If you want to use jcstress as separate dependency in your project, then you are recommended
to create the submodule with the jcstress tests, which would use jcstress libraries and build
steps.

[Maven Central](https://repo.maven.apache.org/maven2/org/openjdk/jcstress/jcstress-core/) contains
the latest releases of jcstress libraries. Using jcstress as the library requires special build configuration.
The easiest way to bootstrap the project with jcstress is to use the archetype:

$ mvn archetype:generate \
-DinteractiveMode=false \
-DarchetypeGroupId=org.openjdk.jcstress \
-DarchetypeArtifactId=jcstress-java-test-archetype \
-DgroupId=org.sample \
-DartifactId=test \
-Dversion=1.0

Then you can build and use it:

$ cd test
$ mvn clean verify
$ java -jar target/jcstress.jar

## Interpreting The Results

The tests are arranged so that a few threads are executing the test concurrently, sometimes
rendezvous'ing over the shared state. There are multiple state objects generated per each run.
Threads then either mutate or observe that state object. Test harness is collecting statistics on
the observed states. In many cases this is enough to catch the reorderings or contract violations
for concurrent code.

The console output can be used to track progress and debugging. Ordinary users should
use generated HTML report, which has the full interpretation of the results.

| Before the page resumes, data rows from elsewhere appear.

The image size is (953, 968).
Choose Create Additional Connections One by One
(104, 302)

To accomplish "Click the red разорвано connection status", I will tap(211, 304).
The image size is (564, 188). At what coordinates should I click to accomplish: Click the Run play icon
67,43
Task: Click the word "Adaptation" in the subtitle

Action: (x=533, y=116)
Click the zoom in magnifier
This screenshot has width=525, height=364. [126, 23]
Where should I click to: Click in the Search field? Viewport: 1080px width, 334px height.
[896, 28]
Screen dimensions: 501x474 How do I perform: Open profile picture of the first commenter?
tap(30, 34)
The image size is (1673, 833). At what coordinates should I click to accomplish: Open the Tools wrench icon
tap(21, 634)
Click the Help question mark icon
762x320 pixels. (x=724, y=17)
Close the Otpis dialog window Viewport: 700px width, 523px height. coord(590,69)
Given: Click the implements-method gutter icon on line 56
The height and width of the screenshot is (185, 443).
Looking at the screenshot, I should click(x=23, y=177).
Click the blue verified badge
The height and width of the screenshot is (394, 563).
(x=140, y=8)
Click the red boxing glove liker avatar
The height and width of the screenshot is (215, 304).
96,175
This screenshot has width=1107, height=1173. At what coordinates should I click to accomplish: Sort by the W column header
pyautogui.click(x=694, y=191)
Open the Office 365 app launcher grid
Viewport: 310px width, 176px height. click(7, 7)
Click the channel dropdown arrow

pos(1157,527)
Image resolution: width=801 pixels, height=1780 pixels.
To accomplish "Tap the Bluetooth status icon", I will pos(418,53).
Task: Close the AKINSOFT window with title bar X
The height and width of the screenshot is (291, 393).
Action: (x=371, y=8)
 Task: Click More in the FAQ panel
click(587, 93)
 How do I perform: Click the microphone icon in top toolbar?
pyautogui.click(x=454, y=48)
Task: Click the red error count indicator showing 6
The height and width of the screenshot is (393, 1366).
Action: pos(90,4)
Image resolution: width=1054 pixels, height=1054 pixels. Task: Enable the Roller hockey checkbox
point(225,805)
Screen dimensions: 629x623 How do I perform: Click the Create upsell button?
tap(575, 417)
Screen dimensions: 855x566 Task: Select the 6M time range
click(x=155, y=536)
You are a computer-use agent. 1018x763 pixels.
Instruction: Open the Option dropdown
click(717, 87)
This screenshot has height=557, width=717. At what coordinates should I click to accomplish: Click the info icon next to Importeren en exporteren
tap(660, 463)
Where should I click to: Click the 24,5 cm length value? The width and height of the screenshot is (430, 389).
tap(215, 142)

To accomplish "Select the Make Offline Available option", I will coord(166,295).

Most of the tests are probabilistic, and require substantial time to catch all the cases.
It is highly recommended to run tests longer to get reliable results. Since the tests are
time-bound, the faster CPUs the machine has the more samples jcstress collects. There is
a tradeoff between the number of samples harness collects and the suite run time.
There are a few preset modes that set sensible test durations, see `-m`. Many
CIs run jcstress with `-m quick` for quicker turnaround.

Test failure does not immediately mean the implementation bug. The usual
suspects are the bugs in test infrastructure, test grading error, bugs in
hardware, or something else. Share your results, discuss them, we will figure
out what's wrong. Discuss the result on the relevant mailing lists first.

Two usual options are:
* [email protected]: general discussion on concurrency
* [email protected]: to discuss jcstress issues

## Reporting Harness and Test Bugs

If you have the access to [JDK Bug System](https://bugs.openjdk.org/), please submit the bug there:
* Project: CODETOOLS
* Component: tools
* Sub-component: jcstress

## Development

jcstress project accepts pull requests, like other OpenJDK projects.
If you have never contributed to OpenJDK before, then bots would require you to [sign OCA first](https://openjdk.org/contribute/).
Normally, you don't need to post patches anywhere else, or post to mailing lists, etc.
If you do want to have a wider discussion about jcstress, please refer to [jcstress-dev](https://mail.openjdk.org/mailman/listinfo/jcstress-dev).

Compile and run internal tests:

$ mvn clean install

Run the quick tests:

$ java -jar tests-all/target/jcstress.jar -m quick

GitHub workflow "JCStress Pre-Integration Tests" should pass on the changes. It would be triggered
for PRs. You can also trigger it manually for your branch.